▶ [What to produce] The records below need to be copied in full. Match them exactly.

▶ [Information supplied]
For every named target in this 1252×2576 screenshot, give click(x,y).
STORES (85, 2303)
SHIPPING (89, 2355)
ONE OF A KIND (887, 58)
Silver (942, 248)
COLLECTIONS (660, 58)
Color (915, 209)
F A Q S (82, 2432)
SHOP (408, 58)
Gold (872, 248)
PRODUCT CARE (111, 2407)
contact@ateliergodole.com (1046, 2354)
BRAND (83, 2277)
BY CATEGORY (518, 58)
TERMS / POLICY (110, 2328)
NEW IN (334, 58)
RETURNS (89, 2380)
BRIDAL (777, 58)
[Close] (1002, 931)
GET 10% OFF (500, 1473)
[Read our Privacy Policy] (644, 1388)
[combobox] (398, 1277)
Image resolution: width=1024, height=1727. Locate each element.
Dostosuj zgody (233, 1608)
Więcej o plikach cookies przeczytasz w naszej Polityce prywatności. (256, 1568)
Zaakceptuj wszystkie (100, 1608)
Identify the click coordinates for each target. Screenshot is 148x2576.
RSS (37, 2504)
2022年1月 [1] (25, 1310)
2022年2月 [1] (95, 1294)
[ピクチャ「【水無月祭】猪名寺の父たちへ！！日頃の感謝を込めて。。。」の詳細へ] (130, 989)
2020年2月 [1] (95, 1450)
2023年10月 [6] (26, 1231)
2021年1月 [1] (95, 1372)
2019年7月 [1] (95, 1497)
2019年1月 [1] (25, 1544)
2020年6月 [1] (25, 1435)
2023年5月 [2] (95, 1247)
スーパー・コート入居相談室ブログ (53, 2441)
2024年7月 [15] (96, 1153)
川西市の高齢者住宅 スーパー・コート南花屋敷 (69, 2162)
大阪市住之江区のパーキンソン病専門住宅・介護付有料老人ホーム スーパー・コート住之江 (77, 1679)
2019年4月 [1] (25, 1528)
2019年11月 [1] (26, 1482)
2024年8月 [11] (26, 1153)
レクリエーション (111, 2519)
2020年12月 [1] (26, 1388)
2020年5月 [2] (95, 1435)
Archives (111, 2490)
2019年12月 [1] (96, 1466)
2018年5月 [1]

▶ [The answer]
For every named target in this 1252×2576 screenshot, give click(x,y).
STORES (85, 2303)
SHIPPING (89, 2355)
ONE OF A KIND (887, 58)
Silver (942, 248)
COLLECTIONS (660, 58)
Color (915, 209)
F A Q S (82, 2432)
SHOP (408, 58)
Gold (872, 248)
PRODUCT CARE (111, 2407)
contact@ateliergodole.com (1046, 2354)
BRAND (83, 2277)
BY CATEGORY (518, 58)
TERMS / POLICY (110, 2328)
NEW IN (334, 58)
RETURNS (89, 2380)
BRIDAL (777, 58)
[Close] (1002, 931)
GET 10% OFF (500, 1473)
[Read our Privacy Policy] (644, 1388)
[combobox] (398, 1277)
Image resolution: width=1024, height=1727. Locate each element.
Dostosuj zgody (233, 1608)
Więcej o plikach cookies przeczytasz w naszej Polityce prywatności. (256, 1568)
Zaakceptuj wszystkie (100, 1608)
Identify the click coordinates for each target. Screenshot is 148x2576.
RSS (37, 2504)
2022年1月 [1] (25, 1310)
2022年2月 [1] (95, 1294)
[ピクチャ「【水無月祭】猪名寺の父たちへ！！日頃の感謝を込めて。。。」の詳細へ] (130, 989)
2020年2月 [1] (95, 1450)
2023年10月 [6] (26, 1231)
2021年1月 [1] (95, 1372)
2019年7月 [1] (95, 1497)
2019年1月 [1] (25, 1544)
2020年6月 [1] (25, 1435)
2023年5月 [2] (95, 1247)
スーパー・コート入居相談室ブログ (53, 2441)
2024年7月 [15] (96, 1153)
川西市の高齢者住宅 スーパー・コート南花屋敷 (69, 2162)
大阪市住之江区のパーキンソン病専門住宅・介護付有料老人ホーム スーパー・コート住之江 (77, 1679)
2019年4月 [1] (25, 1528)
2019年11月 [1] (26, 1482)
2024年8月 [11] (26, 1153)
レクリエーション (111, 2519)
2020年12月 [1] (26, 1388)
2020年5月 [2] (95, 1435)
Archives (111, 2490)
2019年12月 [1] (96, 1466)
2018年5月 [1]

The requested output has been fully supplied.